黄体ホルモンが増えるのは通常排卵後であるため、黄体ホルモンが増えたという情報が脳の視床下部に伝達されると、すでに排卵後のホルモン状態にあると脳が判断するため、排卵が起こりません。
これがピルを服用することで避妊効果が得られるメカニズムです。
また、ピルに含まれる黄体ホルモンの働きによって、子宮頸管粘膜の性質や子宮内膜を変化するので、身体が妊娠しにくい状態になる働きもあります。

ピルを服用すると自然な状態のときよりも女性ホルモン量の変動が少なくなることによって、血中のホルモン量が安定した状態となります。
その結果、女性ホルモンの急激な変化によって生じる月経前症候群の症状を緩和させることができます。
精神的にも肉体的にも安定化するので、生理前に起こりがちなイライラの症状を抑えることができるのです。

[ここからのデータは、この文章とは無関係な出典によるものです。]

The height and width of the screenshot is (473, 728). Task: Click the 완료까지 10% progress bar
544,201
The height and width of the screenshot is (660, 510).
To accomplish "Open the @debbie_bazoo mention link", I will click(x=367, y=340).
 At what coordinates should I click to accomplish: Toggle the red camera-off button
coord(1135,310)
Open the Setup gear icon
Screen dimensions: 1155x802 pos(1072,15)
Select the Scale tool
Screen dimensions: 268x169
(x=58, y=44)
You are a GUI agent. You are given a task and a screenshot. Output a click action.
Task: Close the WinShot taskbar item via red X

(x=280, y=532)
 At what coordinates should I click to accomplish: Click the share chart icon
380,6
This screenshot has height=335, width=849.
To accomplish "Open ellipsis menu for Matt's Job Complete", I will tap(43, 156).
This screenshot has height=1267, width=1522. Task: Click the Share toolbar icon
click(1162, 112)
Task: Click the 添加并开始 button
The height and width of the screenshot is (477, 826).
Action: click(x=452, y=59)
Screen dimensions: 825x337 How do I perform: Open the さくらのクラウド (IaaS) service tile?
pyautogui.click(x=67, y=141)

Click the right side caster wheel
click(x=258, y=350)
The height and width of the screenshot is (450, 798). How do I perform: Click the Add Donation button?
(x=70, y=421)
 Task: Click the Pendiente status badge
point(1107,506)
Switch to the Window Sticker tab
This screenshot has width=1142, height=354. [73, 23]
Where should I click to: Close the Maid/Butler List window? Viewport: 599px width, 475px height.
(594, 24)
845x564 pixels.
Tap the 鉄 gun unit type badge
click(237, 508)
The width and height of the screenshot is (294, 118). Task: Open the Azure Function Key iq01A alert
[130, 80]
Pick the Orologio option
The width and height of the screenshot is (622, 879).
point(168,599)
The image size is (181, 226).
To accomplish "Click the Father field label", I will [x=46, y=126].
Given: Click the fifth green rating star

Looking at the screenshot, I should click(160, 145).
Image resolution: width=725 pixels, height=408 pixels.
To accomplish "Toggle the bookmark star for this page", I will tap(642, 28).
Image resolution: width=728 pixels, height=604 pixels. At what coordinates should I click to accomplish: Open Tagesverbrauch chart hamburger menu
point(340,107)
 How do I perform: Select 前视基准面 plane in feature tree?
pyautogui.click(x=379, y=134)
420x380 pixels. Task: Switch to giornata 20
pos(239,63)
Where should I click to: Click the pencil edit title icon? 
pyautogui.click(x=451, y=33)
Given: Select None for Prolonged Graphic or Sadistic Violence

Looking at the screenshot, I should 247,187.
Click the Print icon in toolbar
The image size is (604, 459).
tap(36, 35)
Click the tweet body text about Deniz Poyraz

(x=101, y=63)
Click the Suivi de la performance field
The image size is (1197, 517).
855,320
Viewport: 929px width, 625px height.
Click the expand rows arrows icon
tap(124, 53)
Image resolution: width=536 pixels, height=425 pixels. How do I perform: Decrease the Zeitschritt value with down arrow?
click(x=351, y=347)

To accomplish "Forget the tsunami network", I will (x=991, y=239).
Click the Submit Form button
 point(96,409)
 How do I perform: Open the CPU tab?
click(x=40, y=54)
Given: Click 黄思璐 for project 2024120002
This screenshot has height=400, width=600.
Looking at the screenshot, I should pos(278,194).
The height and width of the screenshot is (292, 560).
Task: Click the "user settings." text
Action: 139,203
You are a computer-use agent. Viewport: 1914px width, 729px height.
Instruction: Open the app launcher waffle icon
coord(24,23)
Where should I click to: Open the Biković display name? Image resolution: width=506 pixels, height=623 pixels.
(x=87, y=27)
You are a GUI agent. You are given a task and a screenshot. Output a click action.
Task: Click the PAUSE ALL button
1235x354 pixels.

さらに、ピルを服用すれば、一定周期で規則正しく生理がくるようになります。
一定周期で正しく生理がくるのであれば、生理がいつくるのかも予想できます。
この意味で、ピルを服用すると生理をコントロールすることができ、生理不順の改善にも繋がります。

これは、生理不順の改善だけではなく、大切な行事などがある際に、ピルを服用することによって、その大切なイベントと生理日をずらすことができることを意味しています。
旅行のために生理日を変更することも可能です。
このように、ピルの服用には、避妊効果だけではなく、女性にとって様々な嬉しい効果があります。

旅行のための生理日変更もピルで出来るって本当?

ピルを服用することで、生理日をコントロールできるようになります。それによって、旅行のための生理日の変更も可能です。
海外への旅行や結婚式など、大切なイベントに合わせて生理日をコントロールすることができます。

次の月経の時期を早めたい場合には、ピルの種類にもよりますが、現在の生理初日から数えて5日目ぐらいから服用を開始します。
一方、生理を遅らせる場合には、生理が始まる予定日の5日ほど前から服用を開始します。
直前に始めても生理日をずらすことは難しいので、計画的にピルの服用を行うことが大切です。
これは、一般に生理の周期が28日周期であることを利用したものです。
ピルを服用することによって、生理周期を規則正しく28日周期にすることができるようになり、生理日が予測しやすくなるというものです。
一ヶ月以上前からピルの服用を開始すれば生理日を変更することができるので、大切なイベントの日と生理日が重ならないようにすることができます。

ただし、ピルの服用による効果には個人差があります。
それに加え、副作用が出る可能性もあるため十分に注意して服用することが大切です。
一般に成分として含まれている女性ホルモンの量が多いほど、身体の自然なホルモンバランスを急激に変化させる傾向があります。
生理日を変更したいということであれば、低用量のものか中用量のものを使用するのが一般的です。

低用量のものの方が副作用が出る可能性は少なくなります。
ピルは定期的に服用することによってはじめて効果を得ることができるものなので、きちんと決められた時間に用法・用量を守って服用することが大切です。
副作用の症状として吐き気・頭痛・胃の不快感などの症状があらわれた場合には、医師や薬剤師に相談し適切なアドバイスをもらうようにする必要があります。